Ни у одного из обследованных детей не произошло спонтанного восстановления речи.
М. Г. Храковская (2001) провела сопоставление двух девочек в возрасте 8 лет с сенсорной афазией, вызванной энцефалитом. Различие между ними заключалось лишь в возрасте манифестации заболевания. У одной из них оно началось в 3,5 года и привело к полной утрате сформированной к тому времени речевой функции. У ребенка с помощью специальных методов (применяющихся для детей с алалией) заново была сформирована речь.
У второй девочки, которая успешно обучалась во 2-м классе, заболевание началось в 8 лет. На фоне высокой температуры возник эпилептический приступ, сопровождающийся коматозным состоянием. После выписки отсутствовала речь, которая постепенно начала восстанавливаться. На момент обследования у девочки наблюдалась сенсорная афазия выраженной степени.
Этот пример демонстрирует роль фактора манифестации заболевания на речевые расстройства. Если в возрасте заболевания речевая функция сформирована, но еще недостаточно упрочена, то происходит потеря речи. Начиная с определенного возраста (по данным Э. Г. Симерницкой — с 6 лет) клиническая картина речевых нарушений становится сходной с афазией у взрослых. По мнению М. Г. Храковской, данные Н. Н. Труготт и Э. Г. Симерницкой взаимно дополняют друг друга: при анализе афазий у детей необходимо учитывать не только этиологию мозгового повреждения, но и возраст начала заболевания.

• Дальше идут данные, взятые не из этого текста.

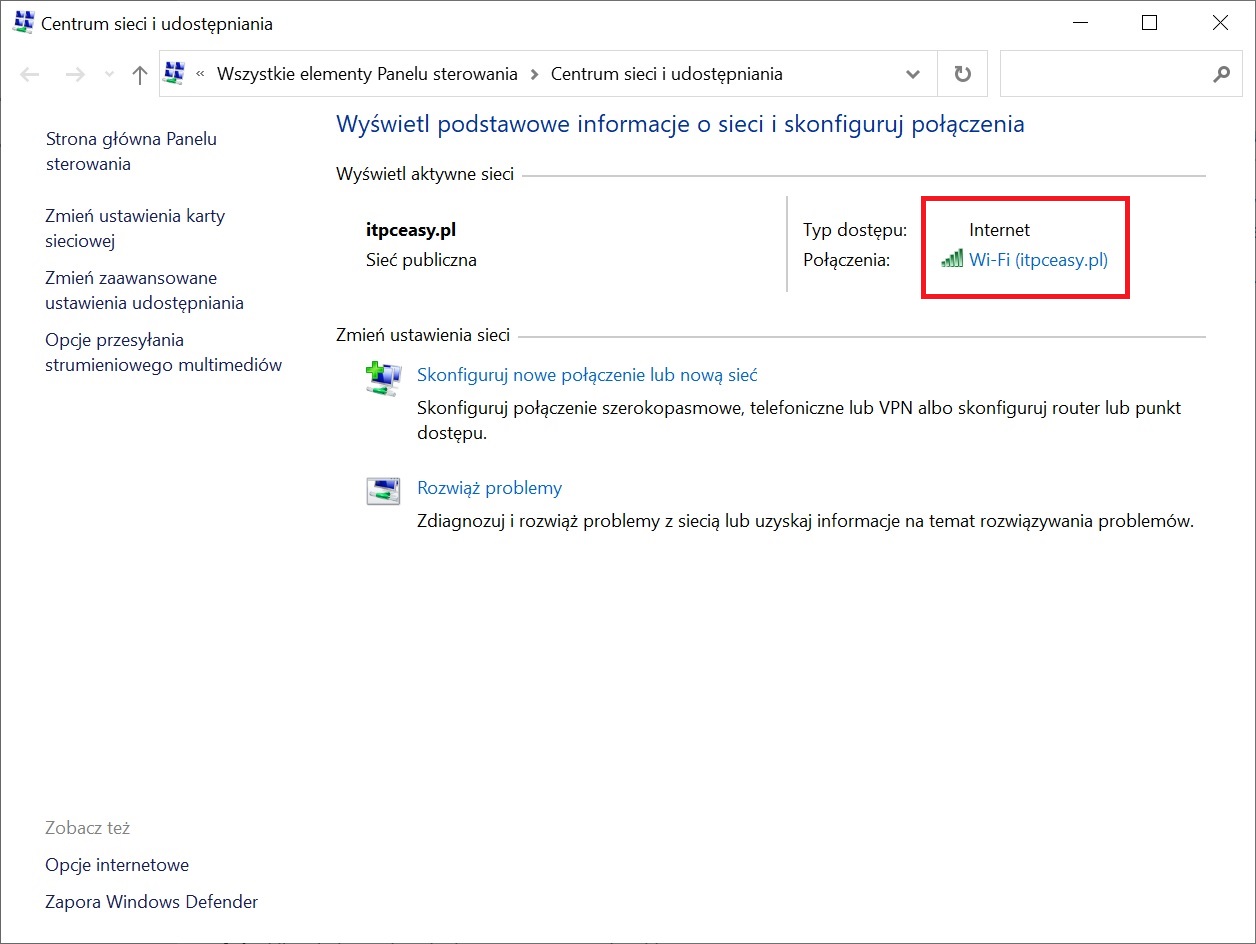Open 'Zmień ustawienia karty sieciowej'

click(135, 228)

Таким образом, результаты нейропсихологических исследований свидетельствуют о том, что морфологическая структура функциональных систем у детей и взрослых имеет сходный характер. В то же время межполушарные и внутриполушарные взаимодействия, определяющие специфику внутри- и межсистемных связей, у детей и взрослых строятся по-разному. Именно эти различия объясняют тот факт, ч*го специфические эффекты у детей (в частности, нарушения речевых функций) проявляются более избирательно и при значительно более ограниченных поражениях и условиях, чем у взрослых, для которых характерно наличие широких межполушарных и внутриполушарных связей. Благодаря этим связям локальная стимуляция, адресованная к определенному участку мозга, вовлекает в ответную реакцию не только близлежащие, но и далеко отстоящие от стимулируемого центра отделы, в том числе и расположенные в другом полушарии мозга. У детей, у которых эти связи не являются еще окончательно сформированными, эффект очагового поражения более ограничен, частота специфических расстройств более низкая, а возможности для восстановления (за счет правого и сохранных структур левого полушария) более высокие.